The Metro quickly proved popular with buyers, and during the early part of its production life it was the best selling mini-car in the UK, before being eclipsed by the updated Ford Fiesta. Its clever interior design made it spacious considering its dimensions, and Hydragas compensation gave surprisingly good ride and handling. Its updated A+ series 1.0 and 1.3L OHV engines hardly represented the cutting edge in performance, but they were strong on economy.
A major TV advertising campaign was created by the London agency, Leo Burnett which came up with the headline "a British car to beat the world". The advert also featured the similar-sized Fiat 127, Renault 5, Volkswagen Polo and Datsun Cherry as "foreign invaders" and the voiceover spoke of the Metro’s ability to "send the foreigners back where they belong".

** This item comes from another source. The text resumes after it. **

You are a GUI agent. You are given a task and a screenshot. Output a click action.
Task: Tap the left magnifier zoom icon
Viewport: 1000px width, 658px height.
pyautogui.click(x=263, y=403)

The Metro range was expanded in 1982 to include the Vanden Plas and MG versions. The Vanden Plas featured higher levels of luxury and equipment, while the slightly more powerful MG Metro 1.3 sold as a sports model (0-60 mph in 10.1 seconds, top speed 105 mph). The Vanden Plas variant received the same MG engine from 1984 onwards (with the exception of the VP Automatic, which retained the 63 bhp (47 kW) 1275 cc unit). The luxury fittings marking out the Metro Vanden Plas took the form of a radio-cassette player, electric front windows, an improved instrument panel with tachometer, and a variety of optional extras such as trip computer, leather trim, remote boot release, and front fog lamps.

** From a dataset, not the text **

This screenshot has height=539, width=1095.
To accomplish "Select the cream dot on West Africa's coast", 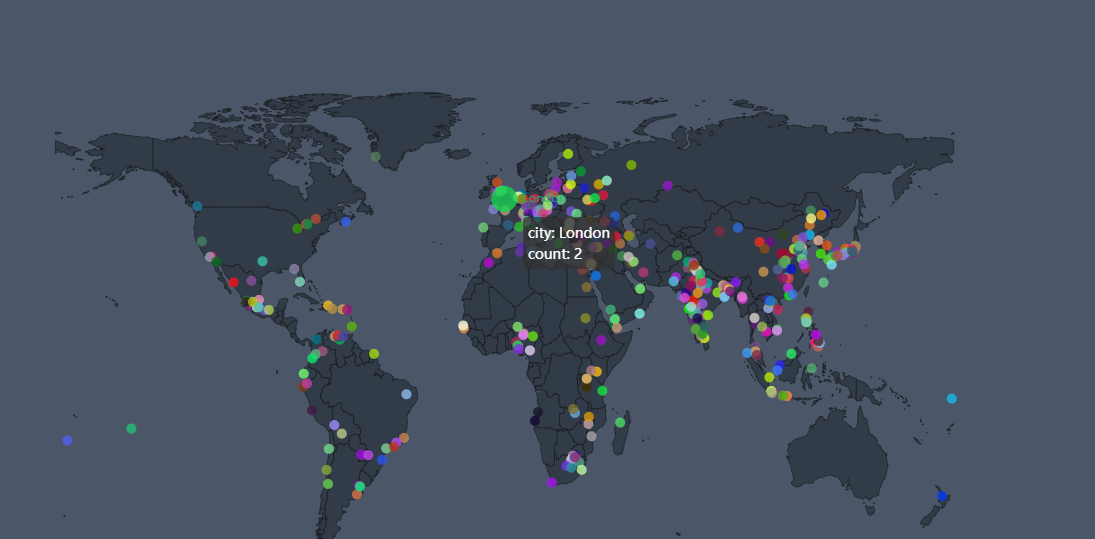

The changes between the MG engine and the standard 1.3 were relatively minor, with modified cylinder head and altered cam profile being the major contributors to a modest increase in BHP. Soon afterwards, the MG Metro Turbo variant was released with a quoted bhp of 93, 0-60 mph in 8.9 seconds, and top speed of 115 mph (185 km/h). This model had a great many modifications over the normally aspirated MG model. Aside from the turbocharger and exhaust system itself, and what was (at the time) a relatively sophisticated boost delivery and control system, the MG Turbo variant incorporated stiffer suspension (purportedly with engineering input from Lotus), including a rear anti-rollbar plus uprated crankshaft and uprated gearbox.
Both MG variants were given a "sporty" interior with red seat belts, red carpets and a sports-style steering wheel. The later MG variants were emblazoned with the MG logo both inside and out, which only served to fuel claims of badge engineering from some of the more steadfast MG enthusiasts. Others believed that this sentiment was unfounded, particularly in the case of the turbo variant, due to the undeniably increased performance and handling when compared to the non-MG models. Indeed, at the time of its release, the MG Metro was the first in a succession of modern cars which heralded a spirited return of the MG marque after several years’ absence of new MGs.

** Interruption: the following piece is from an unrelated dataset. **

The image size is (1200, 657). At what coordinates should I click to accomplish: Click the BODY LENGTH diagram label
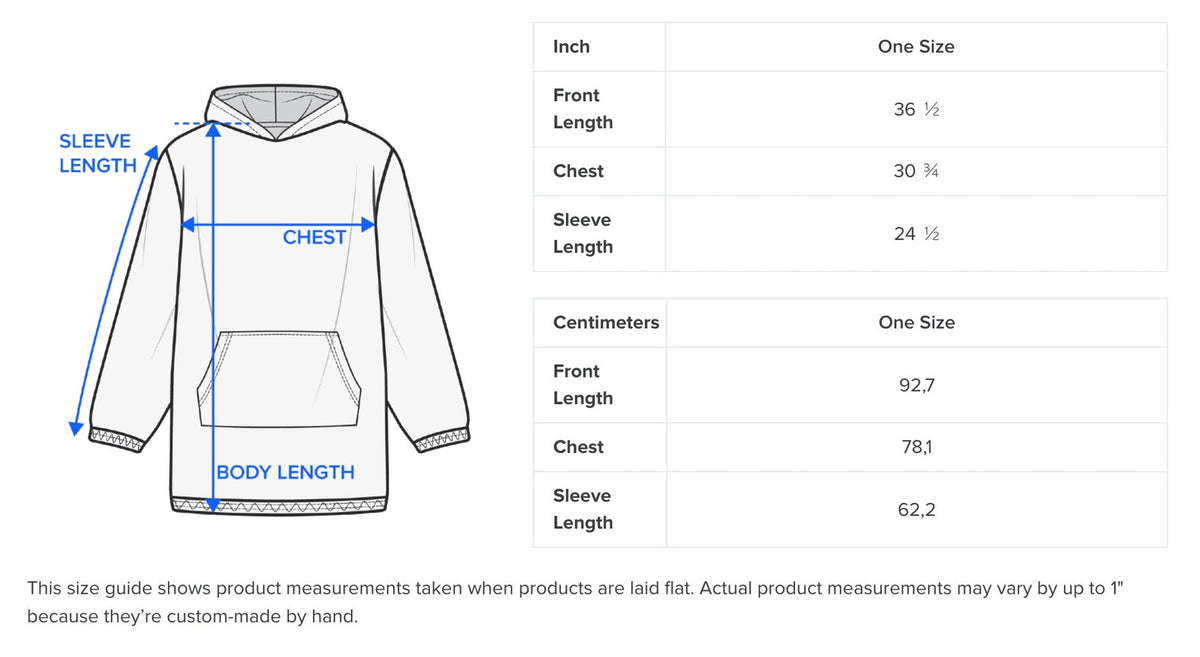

A mild facelift during 1985 saw some minor styling modifications to the Metro’s front end, wider suspension subframes, along with a new dashboard design and the long-awaited 5-door version. This gave it a competitive edge over three-door only rivals like the Ford Fiesta and Volkswagen Polo, while guiding the Metro in the directions of the Peugeot 205, Fiat Uno, Seat Ibiza and Opel Corsa/Vauxhall Nova, all of which were available with five doors by this time.
A rear spoiler reduced drag coefficient to increase the Metro’s already good fuel economy.
From 1990 until its demise in 1994, the Metro was sold only as a Rover.
Although the new Rover 200 (introduced in 1995 and smaller than previous 200 models) had originally been designed as a replacement for the Metro, it was not marketed as such after its launch. A direct replacement in the supermini class did not arrive until 2004 with the CityRover. The Rover 100 was finally cancelled in 1998, ironically being out-lived (by two years) by the original Mini it was meant to replace.